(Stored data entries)
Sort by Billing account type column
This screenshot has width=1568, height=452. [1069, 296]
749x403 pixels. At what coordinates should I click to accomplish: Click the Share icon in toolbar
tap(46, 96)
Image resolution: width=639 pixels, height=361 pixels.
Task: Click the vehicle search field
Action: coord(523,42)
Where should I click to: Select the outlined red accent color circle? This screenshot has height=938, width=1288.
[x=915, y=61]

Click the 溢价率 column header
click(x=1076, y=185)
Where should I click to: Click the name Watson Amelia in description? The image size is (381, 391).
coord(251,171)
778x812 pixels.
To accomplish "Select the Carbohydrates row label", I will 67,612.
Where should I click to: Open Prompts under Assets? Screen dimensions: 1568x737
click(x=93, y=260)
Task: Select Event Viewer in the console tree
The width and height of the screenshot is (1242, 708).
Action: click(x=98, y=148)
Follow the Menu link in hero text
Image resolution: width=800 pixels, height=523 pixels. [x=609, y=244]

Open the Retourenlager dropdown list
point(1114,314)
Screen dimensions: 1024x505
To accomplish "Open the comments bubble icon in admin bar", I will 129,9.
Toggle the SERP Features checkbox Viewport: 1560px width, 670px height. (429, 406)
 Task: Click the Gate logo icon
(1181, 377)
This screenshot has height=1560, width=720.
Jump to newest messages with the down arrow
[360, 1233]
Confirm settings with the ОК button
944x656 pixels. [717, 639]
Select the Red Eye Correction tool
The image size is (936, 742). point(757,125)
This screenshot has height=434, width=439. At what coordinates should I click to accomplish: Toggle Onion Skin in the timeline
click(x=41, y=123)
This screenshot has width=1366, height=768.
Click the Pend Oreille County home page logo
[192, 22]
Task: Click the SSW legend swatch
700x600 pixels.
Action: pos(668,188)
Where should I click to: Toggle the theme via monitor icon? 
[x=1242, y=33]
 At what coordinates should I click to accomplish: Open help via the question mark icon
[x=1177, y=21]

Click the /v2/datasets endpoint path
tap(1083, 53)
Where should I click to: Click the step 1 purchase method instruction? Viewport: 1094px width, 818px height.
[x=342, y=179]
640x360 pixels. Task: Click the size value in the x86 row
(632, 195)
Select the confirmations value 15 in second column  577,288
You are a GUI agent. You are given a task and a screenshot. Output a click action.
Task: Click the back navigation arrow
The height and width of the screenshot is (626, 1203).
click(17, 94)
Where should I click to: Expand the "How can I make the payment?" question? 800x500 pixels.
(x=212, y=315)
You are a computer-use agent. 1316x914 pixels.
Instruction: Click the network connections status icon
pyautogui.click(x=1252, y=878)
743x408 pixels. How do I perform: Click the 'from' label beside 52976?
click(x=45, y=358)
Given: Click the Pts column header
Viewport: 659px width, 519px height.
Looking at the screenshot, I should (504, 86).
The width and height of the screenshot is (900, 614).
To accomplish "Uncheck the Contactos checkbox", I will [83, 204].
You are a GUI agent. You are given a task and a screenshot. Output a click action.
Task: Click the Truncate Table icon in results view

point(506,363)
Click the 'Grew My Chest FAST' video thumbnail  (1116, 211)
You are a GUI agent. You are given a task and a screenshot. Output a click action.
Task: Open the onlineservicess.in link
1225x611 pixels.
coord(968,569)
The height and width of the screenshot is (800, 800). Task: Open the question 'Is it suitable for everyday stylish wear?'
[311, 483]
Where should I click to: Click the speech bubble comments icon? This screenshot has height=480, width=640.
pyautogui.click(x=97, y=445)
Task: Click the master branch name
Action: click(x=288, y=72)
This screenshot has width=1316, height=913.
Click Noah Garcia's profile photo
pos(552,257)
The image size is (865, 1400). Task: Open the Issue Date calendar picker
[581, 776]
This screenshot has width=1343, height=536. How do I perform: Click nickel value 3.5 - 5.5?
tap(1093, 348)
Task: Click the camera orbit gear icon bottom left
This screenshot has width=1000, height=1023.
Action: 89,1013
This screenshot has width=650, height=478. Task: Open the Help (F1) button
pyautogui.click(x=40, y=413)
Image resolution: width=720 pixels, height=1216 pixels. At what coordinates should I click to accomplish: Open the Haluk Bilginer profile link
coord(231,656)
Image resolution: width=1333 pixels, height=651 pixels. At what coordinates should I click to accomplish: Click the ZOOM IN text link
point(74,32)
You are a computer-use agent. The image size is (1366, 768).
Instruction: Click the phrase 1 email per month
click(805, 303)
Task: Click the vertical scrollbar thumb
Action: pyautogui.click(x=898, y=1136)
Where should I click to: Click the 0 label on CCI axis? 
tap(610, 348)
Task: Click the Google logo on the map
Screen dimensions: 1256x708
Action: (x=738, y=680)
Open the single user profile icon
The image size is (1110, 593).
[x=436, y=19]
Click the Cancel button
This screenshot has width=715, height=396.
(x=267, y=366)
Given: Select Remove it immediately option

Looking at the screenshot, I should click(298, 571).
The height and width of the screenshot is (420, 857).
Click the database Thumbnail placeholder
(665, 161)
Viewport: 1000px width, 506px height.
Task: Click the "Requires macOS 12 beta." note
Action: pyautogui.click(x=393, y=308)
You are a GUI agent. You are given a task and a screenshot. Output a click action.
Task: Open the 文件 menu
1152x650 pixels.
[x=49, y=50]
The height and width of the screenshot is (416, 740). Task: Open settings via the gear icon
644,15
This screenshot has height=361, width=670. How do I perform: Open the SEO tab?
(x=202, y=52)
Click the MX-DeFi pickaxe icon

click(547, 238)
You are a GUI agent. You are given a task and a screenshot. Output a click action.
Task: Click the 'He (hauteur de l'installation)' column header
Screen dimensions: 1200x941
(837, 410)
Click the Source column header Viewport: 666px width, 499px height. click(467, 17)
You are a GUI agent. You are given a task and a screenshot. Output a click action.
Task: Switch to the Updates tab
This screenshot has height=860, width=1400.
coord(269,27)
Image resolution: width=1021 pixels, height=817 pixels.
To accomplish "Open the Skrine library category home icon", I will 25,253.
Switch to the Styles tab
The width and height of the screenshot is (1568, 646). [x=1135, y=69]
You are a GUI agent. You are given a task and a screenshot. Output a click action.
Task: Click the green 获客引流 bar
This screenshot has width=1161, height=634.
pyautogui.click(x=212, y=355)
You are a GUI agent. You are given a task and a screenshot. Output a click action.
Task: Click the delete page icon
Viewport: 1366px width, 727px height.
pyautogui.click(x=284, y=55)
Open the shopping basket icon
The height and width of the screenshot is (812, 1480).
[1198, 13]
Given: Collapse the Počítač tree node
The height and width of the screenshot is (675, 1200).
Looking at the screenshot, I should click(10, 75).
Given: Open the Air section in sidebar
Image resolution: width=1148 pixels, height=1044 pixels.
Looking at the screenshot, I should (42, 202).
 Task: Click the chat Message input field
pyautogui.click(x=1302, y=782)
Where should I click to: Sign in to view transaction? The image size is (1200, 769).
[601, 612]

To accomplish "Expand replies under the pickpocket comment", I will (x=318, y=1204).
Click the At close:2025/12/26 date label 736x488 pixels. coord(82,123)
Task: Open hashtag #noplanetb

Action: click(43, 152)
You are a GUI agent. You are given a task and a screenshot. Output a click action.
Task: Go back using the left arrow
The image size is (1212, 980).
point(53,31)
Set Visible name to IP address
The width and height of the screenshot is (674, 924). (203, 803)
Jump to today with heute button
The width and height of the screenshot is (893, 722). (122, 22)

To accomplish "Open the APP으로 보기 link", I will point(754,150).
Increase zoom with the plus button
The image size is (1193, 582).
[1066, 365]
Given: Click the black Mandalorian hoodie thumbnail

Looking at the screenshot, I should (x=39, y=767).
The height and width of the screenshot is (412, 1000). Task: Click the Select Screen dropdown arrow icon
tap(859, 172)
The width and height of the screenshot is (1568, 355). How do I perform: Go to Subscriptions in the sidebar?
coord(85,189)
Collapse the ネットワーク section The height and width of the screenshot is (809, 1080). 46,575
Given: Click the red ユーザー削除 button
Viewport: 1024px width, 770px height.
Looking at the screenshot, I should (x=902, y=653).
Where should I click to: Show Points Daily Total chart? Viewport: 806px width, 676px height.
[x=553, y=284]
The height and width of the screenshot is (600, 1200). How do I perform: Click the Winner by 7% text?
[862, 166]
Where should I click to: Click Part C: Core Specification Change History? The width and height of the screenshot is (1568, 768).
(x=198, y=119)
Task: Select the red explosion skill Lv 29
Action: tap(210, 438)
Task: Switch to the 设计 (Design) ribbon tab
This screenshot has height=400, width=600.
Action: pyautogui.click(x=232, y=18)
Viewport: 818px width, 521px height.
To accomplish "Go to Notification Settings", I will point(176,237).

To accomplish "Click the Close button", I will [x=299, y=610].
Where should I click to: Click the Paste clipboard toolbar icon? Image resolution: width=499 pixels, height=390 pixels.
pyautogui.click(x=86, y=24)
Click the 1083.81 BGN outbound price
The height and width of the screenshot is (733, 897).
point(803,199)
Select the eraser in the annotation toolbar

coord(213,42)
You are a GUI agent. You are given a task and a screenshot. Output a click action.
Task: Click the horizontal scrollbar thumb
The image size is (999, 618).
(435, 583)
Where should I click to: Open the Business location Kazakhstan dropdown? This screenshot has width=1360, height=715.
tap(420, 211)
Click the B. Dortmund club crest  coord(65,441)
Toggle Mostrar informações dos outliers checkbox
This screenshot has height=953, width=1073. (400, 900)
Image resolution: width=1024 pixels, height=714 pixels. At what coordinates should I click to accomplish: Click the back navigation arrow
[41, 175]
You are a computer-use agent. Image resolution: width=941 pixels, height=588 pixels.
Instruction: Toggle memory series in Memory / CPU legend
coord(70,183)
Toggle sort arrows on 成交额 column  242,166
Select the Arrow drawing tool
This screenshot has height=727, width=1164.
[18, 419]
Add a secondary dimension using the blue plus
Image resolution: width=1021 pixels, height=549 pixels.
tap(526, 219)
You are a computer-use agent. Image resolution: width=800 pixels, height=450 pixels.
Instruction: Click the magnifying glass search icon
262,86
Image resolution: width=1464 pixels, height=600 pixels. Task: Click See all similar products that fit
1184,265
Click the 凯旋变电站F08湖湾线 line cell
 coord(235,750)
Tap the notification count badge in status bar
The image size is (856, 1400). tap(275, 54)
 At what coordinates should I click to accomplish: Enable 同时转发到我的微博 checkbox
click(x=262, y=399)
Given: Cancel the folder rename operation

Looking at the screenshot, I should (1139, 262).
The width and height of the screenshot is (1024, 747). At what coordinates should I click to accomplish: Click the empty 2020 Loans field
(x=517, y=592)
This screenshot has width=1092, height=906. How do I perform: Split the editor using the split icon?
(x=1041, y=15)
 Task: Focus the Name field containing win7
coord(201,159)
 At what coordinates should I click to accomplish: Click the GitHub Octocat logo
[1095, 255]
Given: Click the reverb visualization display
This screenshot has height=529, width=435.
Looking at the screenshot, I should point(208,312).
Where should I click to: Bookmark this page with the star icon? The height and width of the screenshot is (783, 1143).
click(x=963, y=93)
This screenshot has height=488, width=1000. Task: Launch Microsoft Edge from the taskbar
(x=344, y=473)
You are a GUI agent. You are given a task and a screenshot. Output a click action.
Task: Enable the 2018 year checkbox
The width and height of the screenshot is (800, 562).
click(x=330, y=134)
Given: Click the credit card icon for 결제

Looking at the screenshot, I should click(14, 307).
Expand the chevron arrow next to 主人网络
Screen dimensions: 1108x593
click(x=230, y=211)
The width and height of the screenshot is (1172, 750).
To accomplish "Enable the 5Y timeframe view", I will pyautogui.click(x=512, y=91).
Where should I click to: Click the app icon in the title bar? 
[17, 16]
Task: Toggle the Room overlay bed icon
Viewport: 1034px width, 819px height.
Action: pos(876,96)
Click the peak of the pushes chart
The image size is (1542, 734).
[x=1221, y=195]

### Task item
Transcribe the records above from the line holding "640x360 pixels. Task: Click" down to the line holding "Task: Open the onlineservicess.in link", inclusive, without adding anything.

### Answer for the task
640x360 pixels. Task: Click the size value in the x86 row
(632, 195)
Select the confirmations value 15 in second column  577,288
You are a GUI agent. You are given a task and a screenshot. Output a click action.
Task: Click the back navigation arrow
The height and width of the screenshot is (626, 1203).
click(17, 94)
Where should I click to: Expand the "How can I make the payment?" question? 800x500 pixels.
(x=212, y=315)
You are a computer-use agent. 1316x914 pixels.
Instruction: Click the network connections status icon
pyautogui.click(x=1252, y=878)
743x408 pixels. How do I perform: Click the 'from' label beside 52976?
click(x=45, y=358)
Given: Click the Pts column header
Viewport: 659px width, 519px height.
Looking at the screenshot, I should (504, 86).
The width and height of the screenshot is (900, 614).
To accomplish "Uncheck the Contactos checkbox", I will [83, 204].
You are a GUI agent. You are given a task and a screenshot. Output a click action.
Task: Click the Truncate Table icon in results view

point(506,363)
Click the 'Grew My Chest FAST' video thumbnail  (1116, 211)
You are a GUI agent. You are given a task and a screenshot. Output a click action.
Task: Open the onlineservicess.in link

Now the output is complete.